Chasing bin Laden's ghost (and rabbits) in Pakistan
Paris - It was THE phone call with THE news I'd been waiting for for years. It was May 2, 2011 in Islamabad, and very early in the morning. I was in bed and half asleep. On the end of the line was Jennie Matthew, news editor in the bureau, as terse as usual: 'Washington is about to announce they've killed bin Laden in Pakistan.'
This was it. I'd been waiting for this day for six years, since reporting from Afghanistan in 2005. The question of what happened to Osama bin Laden, following his 2001 escape under US bombardment, coloured every NATO briefing. Many believed he was hiding across the border, in Pakistan's mountainous and semi-autonomous tribal belt, where the Americans didn't send ground troops, but instead waged their war from the sky, by drones.

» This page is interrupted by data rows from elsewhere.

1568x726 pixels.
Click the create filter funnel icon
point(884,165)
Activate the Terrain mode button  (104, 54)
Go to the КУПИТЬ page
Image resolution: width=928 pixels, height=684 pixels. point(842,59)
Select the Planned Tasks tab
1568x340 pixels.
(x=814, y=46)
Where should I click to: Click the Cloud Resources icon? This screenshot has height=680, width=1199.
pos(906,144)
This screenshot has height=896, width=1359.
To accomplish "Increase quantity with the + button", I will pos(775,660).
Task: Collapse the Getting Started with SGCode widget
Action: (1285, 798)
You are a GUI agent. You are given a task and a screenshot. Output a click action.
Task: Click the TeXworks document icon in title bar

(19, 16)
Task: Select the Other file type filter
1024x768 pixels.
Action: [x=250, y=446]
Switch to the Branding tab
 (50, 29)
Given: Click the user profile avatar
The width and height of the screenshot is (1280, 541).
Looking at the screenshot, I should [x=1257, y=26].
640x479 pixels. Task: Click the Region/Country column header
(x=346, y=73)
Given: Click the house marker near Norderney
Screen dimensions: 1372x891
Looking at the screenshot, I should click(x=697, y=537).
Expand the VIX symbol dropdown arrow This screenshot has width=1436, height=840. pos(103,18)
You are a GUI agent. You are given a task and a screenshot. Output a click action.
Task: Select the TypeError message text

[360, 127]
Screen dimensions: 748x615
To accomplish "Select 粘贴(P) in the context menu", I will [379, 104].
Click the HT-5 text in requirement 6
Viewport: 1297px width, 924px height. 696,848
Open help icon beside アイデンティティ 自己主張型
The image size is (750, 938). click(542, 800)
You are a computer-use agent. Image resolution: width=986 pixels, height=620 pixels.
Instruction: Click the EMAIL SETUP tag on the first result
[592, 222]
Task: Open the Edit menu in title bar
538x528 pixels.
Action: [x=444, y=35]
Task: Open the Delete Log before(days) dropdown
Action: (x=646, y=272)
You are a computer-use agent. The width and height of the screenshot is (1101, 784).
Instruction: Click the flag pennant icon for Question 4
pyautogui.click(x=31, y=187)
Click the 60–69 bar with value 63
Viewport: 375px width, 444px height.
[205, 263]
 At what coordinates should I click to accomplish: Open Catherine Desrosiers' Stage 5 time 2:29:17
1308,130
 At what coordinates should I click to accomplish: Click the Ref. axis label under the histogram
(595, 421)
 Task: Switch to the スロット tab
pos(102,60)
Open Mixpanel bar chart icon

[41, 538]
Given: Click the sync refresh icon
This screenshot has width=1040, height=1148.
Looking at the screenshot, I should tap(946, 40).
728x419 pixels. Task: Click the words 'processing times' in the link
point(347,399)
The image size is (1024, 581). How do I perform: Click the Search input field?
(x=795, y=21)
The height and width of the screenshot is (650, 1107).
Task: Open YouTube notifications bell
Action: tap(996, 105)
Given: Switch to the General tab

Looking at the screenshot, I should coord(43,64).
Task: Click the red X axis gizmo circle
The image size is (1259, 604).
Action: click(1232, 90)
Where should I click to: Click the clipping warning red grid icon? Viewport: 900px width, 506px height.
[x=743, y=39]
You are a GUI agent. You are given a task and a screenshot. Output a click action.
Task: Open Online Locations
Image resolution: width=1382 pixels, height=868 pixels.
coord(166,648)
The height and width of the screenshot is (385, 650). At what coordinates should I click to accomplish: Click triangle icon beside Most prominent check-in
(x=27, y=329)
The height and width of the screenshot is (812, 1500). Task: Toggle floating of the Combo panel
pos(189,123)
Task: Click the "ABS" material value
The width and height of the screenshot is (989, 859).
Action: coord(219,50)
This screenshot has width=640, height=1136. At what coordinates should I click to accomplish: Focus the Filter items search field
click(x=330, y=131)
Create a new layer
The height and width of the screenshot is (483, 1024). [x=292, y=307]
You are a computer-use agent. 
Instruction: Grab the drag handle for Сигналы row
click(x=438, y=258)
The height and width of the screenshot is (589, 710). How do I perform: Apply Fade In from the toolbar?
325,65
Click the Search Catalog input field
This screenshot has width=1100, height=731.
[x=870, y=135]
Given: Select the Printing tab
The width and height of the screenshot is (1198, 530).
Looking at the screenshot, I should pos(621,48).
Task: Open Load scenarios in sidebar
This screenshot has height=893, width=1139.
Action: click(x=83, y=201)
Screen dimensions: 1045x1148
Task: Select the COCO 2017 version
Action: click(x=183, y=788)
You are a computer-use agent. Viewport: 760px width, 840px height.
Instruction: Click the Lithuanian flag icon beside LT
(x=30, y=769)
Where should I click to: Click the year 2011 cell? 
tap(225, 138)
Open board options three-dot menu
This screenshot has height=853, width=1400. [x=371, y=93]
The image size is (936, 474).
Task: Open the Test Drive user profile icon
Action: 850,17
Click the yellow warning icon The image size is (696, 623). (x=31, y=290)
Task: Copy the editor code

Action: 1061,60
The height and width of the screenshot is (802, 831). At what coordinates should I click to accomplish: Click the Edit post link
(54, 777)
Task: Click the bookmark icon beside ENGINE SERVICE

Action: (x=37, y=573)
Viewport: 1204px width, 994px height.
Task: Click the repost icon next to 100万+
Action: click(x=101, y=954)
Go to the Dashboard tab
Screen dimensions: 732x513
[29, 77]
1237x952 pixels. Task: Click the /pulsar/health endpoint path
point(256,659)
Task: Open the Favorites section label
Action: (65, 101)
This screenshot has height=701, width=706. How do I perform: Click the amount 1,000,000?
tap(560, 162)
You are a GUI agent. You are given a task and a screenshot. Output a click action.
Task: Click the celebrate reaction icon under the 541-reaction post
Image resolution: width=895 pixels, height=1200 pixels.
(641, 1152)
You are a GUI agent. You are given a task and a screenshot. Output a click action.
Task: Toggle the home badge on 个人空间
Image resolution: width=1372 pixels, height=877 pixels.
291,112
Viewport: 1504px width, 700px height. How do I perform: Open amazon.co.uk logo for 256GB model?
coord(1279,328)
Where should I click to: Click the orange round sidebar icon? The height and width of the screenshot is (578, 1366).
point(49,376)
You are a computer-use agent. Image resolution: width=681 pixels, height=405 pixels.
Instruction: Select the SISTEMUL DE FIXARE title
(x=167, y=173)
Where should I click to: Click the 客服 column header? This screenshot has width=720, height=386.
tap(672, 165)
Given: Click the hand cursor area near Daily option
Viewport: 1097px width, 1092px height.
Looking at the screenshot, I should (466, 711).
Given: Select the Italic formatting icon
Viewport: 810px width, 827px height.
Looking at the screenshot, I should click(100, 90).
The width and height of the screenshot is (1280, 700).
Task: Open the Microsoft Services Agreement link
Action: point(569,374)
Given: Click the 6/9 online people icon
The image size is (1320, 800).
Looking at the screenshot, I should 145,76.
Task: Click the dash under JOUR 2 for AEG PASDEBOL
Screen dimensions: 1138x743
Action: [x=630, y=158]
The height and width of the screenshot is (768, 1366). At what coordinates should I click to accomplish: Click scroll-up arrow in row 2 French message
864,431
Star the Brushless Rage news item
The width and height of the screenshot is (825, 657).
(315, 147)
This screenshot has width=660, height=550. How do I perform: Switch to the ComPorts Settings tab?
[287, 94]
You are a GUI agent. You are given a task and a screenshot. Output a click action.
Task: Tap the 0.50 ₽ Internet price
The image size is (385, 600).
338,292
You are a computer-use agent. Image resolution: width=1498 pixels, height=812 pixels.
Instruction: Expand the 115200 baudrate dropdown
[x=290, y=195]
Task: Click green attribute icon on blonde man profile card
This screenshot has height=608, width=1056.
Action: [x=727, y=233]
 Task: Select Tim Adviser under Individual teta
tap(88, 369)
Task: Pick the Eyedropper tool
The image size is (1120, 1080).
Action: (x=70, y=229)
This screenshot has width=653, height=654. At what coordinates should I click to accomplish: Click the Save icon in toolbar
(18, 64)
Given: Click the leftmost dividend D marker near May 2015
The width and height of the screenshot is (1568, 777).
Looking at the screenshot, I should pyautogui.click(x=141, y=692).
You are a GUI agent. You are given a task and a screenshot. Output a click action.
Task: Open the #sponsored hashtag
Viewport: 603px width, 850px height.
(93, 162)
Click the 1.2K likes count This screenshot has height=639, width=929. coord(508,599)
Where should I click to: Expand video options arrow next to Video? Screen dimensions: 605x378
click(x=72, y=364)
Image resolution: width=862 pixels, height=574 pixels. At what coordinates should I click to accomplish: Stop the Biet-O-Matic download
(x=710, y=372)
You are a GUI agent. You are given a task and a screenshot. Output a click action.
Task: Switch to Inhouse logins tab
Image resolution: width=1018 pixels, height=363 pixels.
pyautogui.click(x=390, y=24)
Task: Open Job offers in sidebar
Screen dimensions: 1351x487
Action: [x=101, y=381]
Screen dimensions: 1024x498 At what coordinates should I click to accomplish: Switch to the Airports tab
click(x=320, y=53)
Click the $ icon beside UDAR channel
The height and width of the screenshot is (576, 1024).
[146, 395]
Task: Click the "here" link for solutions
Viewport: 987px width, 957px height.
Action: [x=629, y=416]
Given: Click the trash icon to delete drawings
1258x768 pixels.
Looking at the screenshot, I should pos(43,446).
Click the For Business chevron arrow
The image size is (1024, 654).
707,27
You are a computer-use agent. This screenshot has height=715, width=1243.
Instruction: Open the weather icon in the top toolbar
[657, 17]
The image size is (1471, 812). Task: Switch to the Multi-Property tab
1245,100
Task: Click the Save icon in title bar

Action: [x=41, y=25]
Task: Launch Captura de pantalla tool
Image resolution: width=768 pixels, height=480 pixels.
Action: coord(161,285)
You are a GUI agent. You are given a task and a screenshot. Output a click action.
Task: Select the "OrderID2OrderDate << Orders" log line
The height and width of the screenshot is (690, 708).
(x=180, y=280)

I rushed to my car, the reporter in me resigned to long days of hard toil in the bureau. It wasn't that the tribal belt was too dangerous for journalists, although they were. The problem was they were off-limits under punishment of jail or deportation at the hands of Pakistan's powerful military. So, I reasoned, it would be our correspondents on the ground who'd do all the reporting and gather all the images.
The bureau in Islamabad was buzzing with excitement. Everyone was arriving, even those who were supposed to be on holiday. We said hello and smiled at the thought of the world fixated on Pakistan.
We gathered around the bank of television screens to watch Barack Obama speak live from the White House and announce, as expected, the death of the founder of Al-Qaeda.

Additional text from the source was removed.